Here are some records. Print all of them exactly.

Stored records

☆ ☆ ☆ ☆

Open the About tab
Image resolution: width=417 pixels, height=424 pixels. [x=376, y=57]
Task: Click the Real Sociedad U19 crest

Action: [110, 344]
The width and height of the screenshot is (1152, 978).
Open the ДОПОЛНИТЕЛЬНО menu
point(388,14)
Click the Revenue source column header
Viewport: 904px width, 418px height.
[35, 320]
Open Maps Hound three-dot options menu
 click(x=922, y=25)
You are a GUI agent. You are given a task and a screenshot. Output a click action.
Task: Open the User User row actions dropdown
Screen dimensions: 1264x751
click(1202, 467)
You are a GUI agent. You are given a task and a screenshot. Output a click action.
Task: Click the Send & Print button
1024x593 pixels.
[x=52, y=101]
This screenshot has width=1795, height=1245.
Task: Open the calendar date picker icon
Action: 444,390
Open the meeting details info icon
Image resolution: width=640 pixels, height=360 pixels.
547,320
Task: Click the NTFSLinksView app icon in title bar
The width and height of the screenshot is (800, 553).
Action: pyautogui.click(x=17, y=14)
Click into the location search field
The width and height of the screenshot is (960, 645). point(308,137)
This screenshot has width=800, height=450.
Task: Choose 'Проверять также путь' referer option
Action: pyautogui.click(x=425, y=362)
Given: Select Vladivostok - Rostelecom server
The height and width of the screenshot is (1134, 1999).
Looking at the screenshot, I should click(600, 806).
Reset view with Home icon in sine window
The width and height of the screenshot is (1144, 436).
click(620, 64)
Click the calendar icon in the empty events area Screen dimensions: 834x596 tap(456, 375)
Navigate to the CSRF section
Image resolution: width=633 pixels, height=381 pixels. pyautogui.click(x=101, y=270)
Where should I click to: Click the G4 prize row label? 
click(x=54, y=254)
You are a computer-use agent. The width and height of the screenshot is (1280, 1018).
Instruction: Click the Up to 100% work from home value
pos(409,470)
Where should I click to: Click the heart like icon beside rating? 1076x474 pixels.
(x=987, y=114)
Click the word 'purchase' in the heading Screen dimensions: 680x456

☆ ☆ ☆ ☆

| REPLY |
Open the About tab
Image resolution: width=417 pixels, height=424 pixels. [x=376, y=57]
Task: Click the Real Sociedad U19 crest

Action: [110, 344]
The width and height of the screenshot is (1152, 978).
Open the ДОПОЛНИТЕЛЬНО menu
point(388,14)
Click the Revenue source column header
Viewport: 904px width, 418px height.
[35, 320]
Open Maps Hound three-dot options menu
 click(x=922, y=25)
You are a GUI agent. You are given a task and a screenshot. Output a click action.
Task: Open the User User row actions dropdown
Screen dimensions: 1264x751
click(1202, 467)
You are a GUI agent. You are given a task and a screenshot. Output a click action.
Task: Click the Send & Print button
1024x593 pixels.
[x=52, y=101]
This screenshot has width=1795, height=1245.
Task: Open the calendar date picker icon
Action: 444,390
Open the meeting details info icon
Image resolution: width=640 pixels, height=360 pixels.
547,320
Task: Click the NTFSLinksView app icon in title bar
The width and height of the screenshot is (800, 553).
Action: pyautogui.click(x=17, y=14)
Click into the location search field
The width and height of the screenshot is (960, 645). point(308,137)
This screenshot has width=800, height=450.
Task: Choose 'Проверять также путь' referer option
Action: pyautogui.click(x=425, y=362)
Given: Select Vladivostok - Rostelecom server
The height and width of the screenshot is (1134, 1999).
Looking at the screenshot, I should click(600, 806).
Reset view with Home icon in sine window
The width and height of the screenshot is (1144, 436).
click(620, 64)
Click the calendar icon in the empty events area Screen dimensions: 834x596 tap(456, 375)
Navigate to the CSRF section
Image resolution: width=633 pixels, height=381 pixels. pyautogui.click(x=101, y=270)
Where should I click to: Click the G4 prize row label? 
click(x=54, y=254)
You are a computer-use agent. The width and height of the screenshot is (1280, 1018).
Instruction: Click the Up to 100% work from home value
pos(409,470)
Where should I click to: Click the heart like icon beside rating? 1076x474 pixels.
(x=987, y=114)
Click the word 'purchase' in the heading Screen dimensions: 680x456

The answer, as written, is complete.